--- START ---
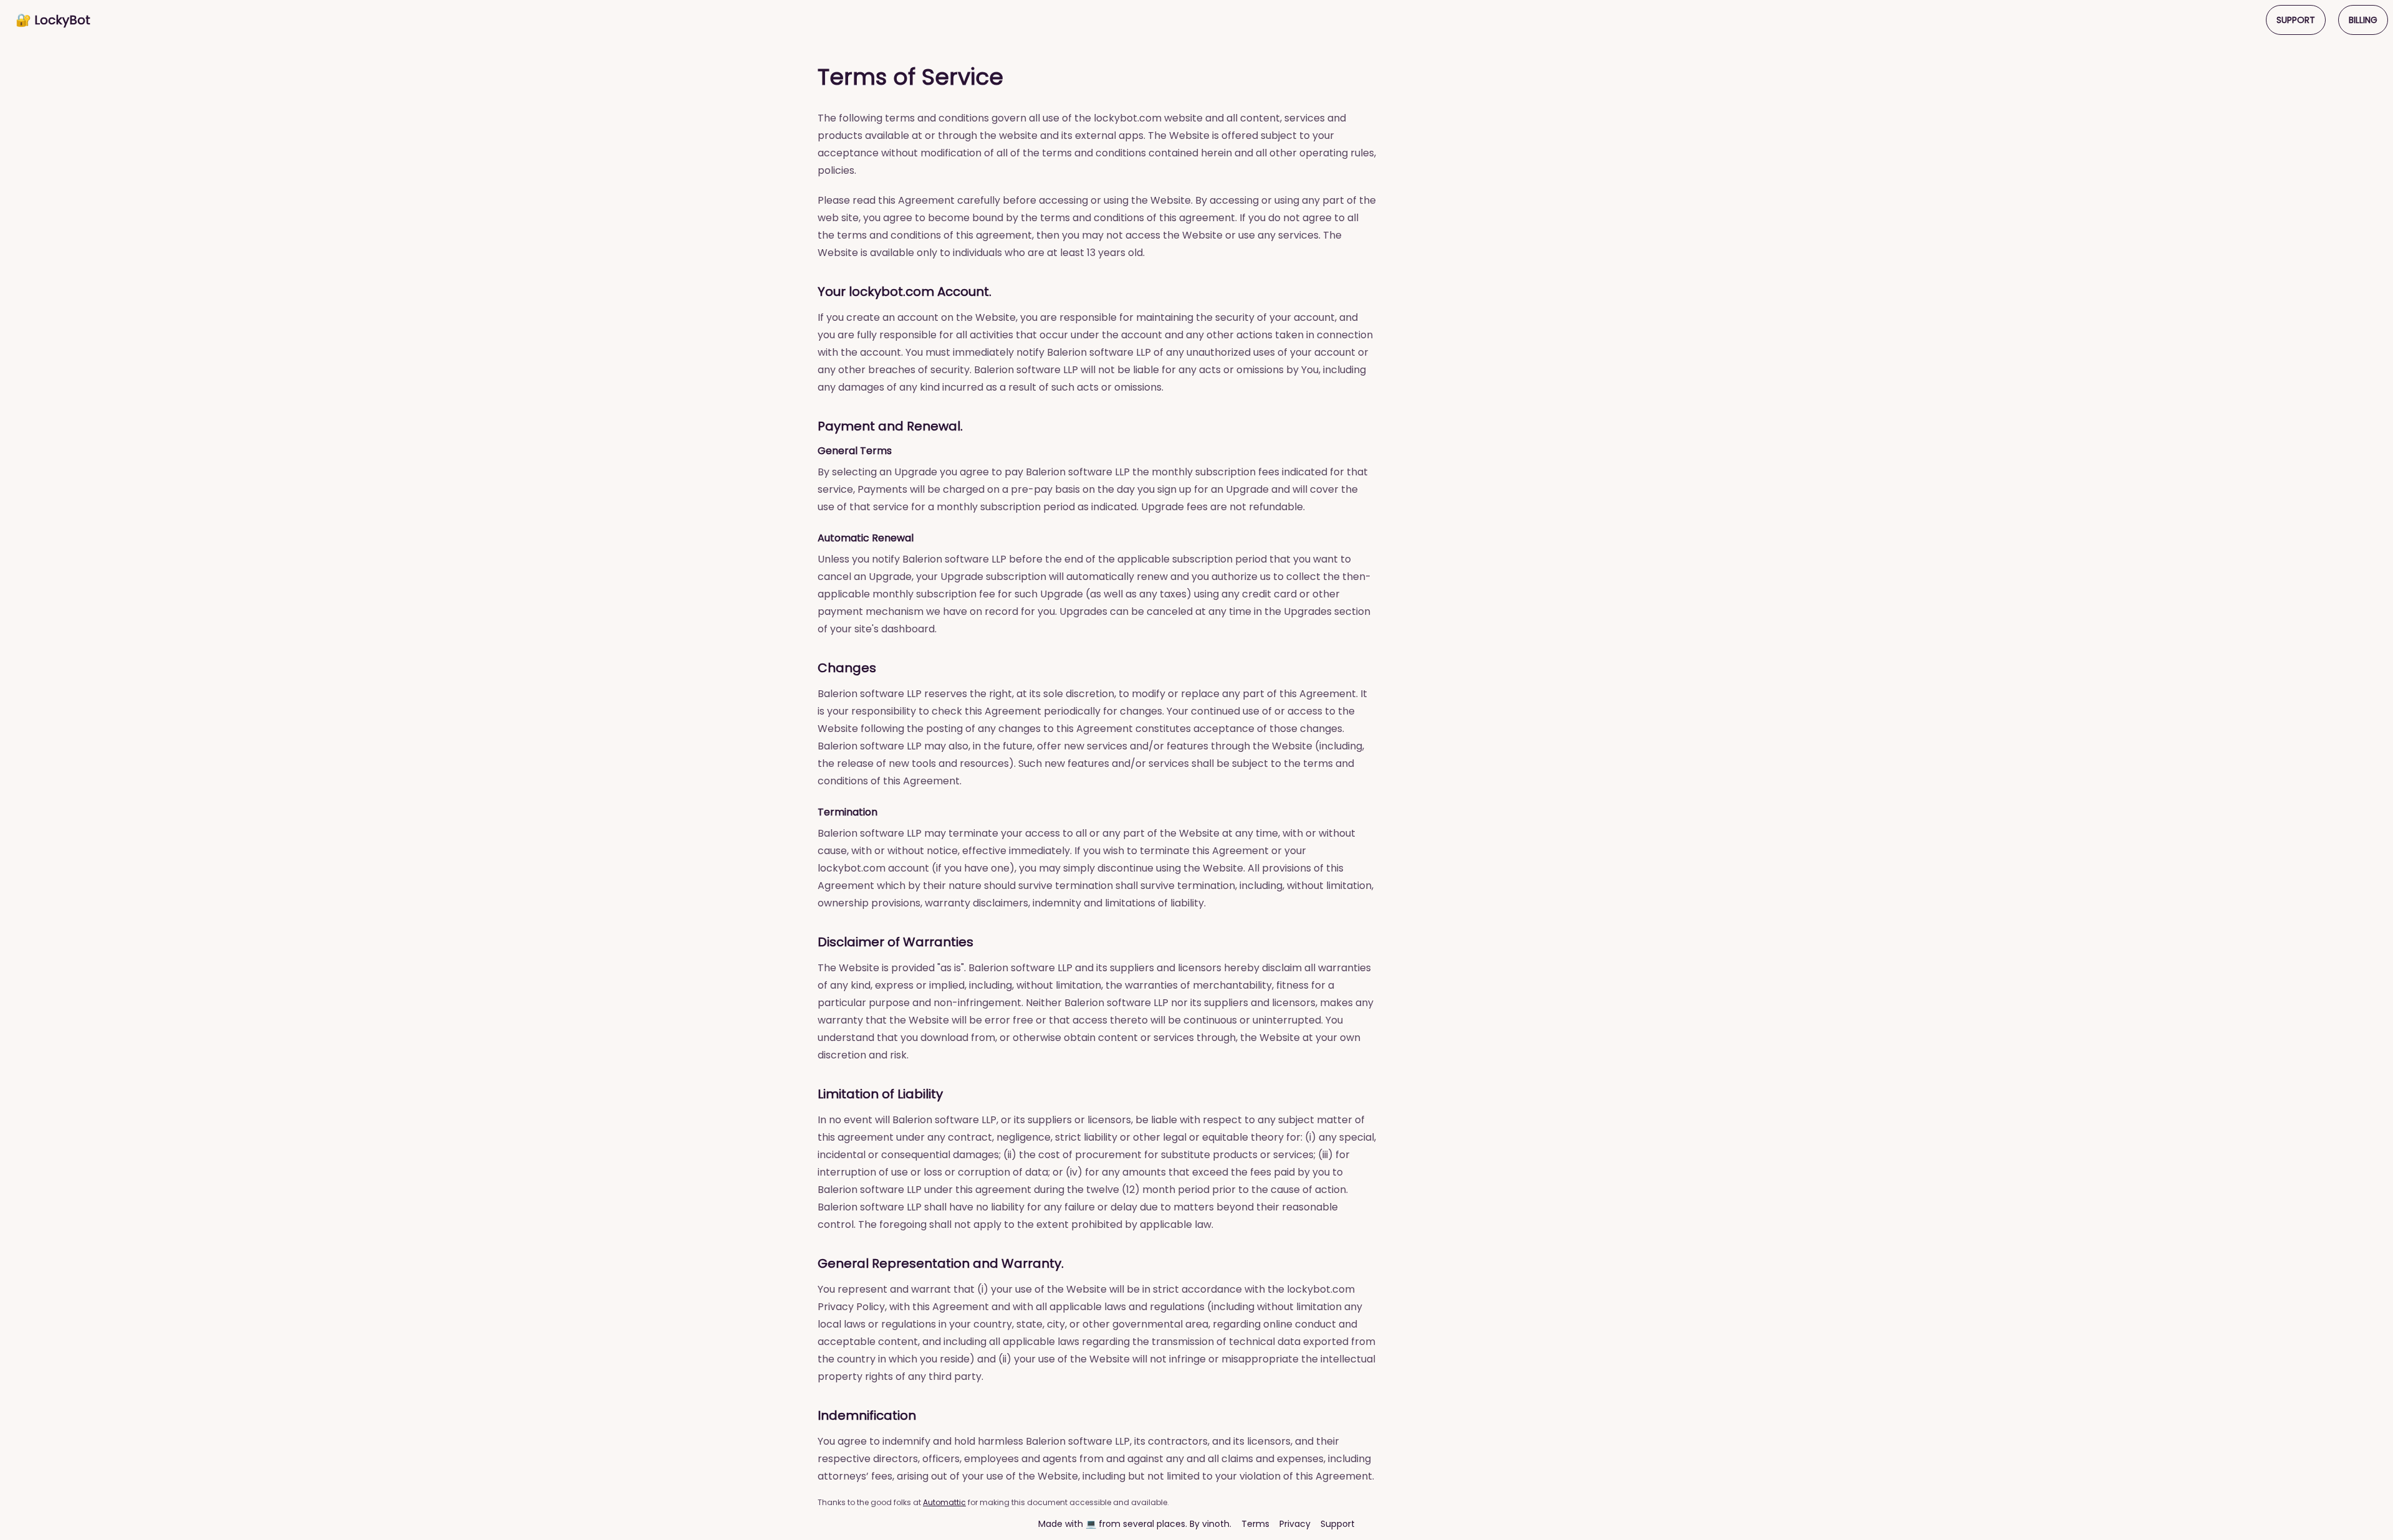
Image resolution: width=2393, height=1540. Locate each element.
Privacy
--- END ---
--- START ---
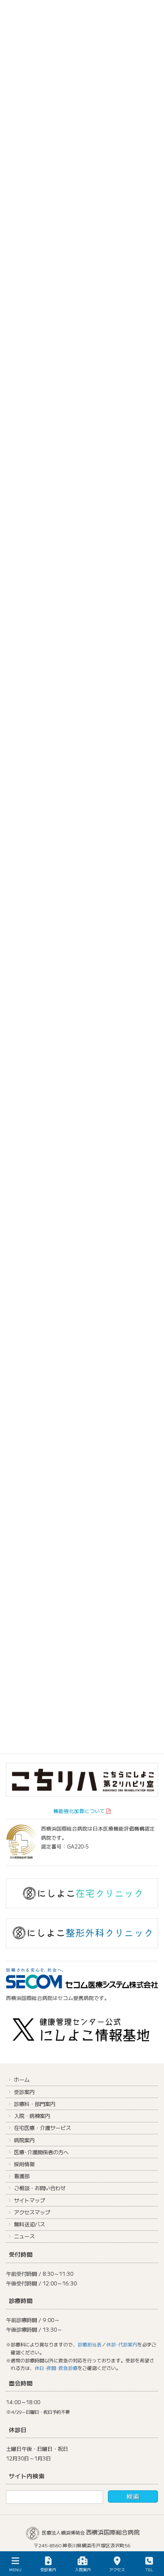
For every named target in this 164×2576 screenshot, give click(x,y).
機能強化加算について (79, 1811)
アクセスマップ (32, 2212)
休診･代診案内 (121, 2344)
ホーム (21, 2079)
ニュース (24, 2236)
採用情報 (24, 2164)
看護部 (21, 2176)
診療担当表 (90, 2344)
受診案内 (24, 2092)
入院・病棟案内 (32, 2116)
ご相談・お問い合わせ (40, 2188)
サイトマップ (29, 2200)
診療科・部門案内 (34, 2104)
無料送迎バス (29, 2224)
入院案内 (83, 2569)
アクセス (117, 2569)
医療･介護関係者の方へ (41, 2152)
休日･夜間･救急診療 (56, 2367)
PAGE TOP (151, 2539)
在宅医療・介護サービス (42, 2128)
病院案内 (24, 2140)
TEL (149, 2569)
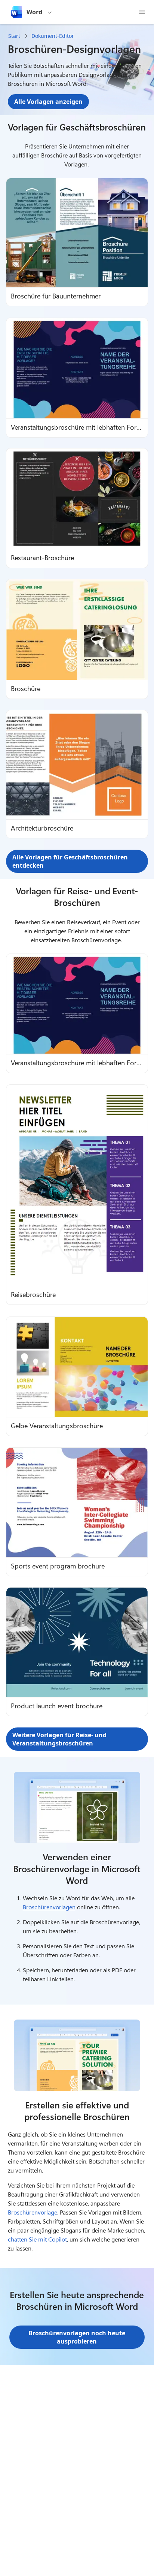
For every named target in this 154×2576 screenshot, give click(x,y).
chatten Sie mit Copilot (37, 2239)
--- END ---
- [REQUIRED ACTION]: Retype only the lines above from the one with "ホーム (21, 2079)" through the one with "chatten Sie mit Copilot (37, 2239)", exactly and with both ends. Images stay out.

- [SOLUTION FOR THIS EXERCISE]:
ホーム (21, 2079)
ニュース (24, 2236)
採用情報 (24, 2164)
看護部 (21, 2176)
診療担当表 (90, 2344)
受診案内 (24, 2092)
入院・病棟案内 (32, 2116)
ご相談・お問い合わせ (40, 2188)
サイトマップ (29, 2200)
診療科・部門案内 (34, 2104)
無料送迎バス (29, 2224)
入院案内 (83, 2569)
アクセス (117, 2569)
医療･介護関係者の方へ (41, 2152)
休日･夜間･救急診療 (56, 2367)
PAGE TOP (151, 2539)
在宅医療・介護サービス (42, 2128)
病院案内 (24, 2140)
TEL (149, 2569)
For every named target in this 154×2576 screenshot, give click(x,y).
chatten Sie mit Copilot (37, 2239)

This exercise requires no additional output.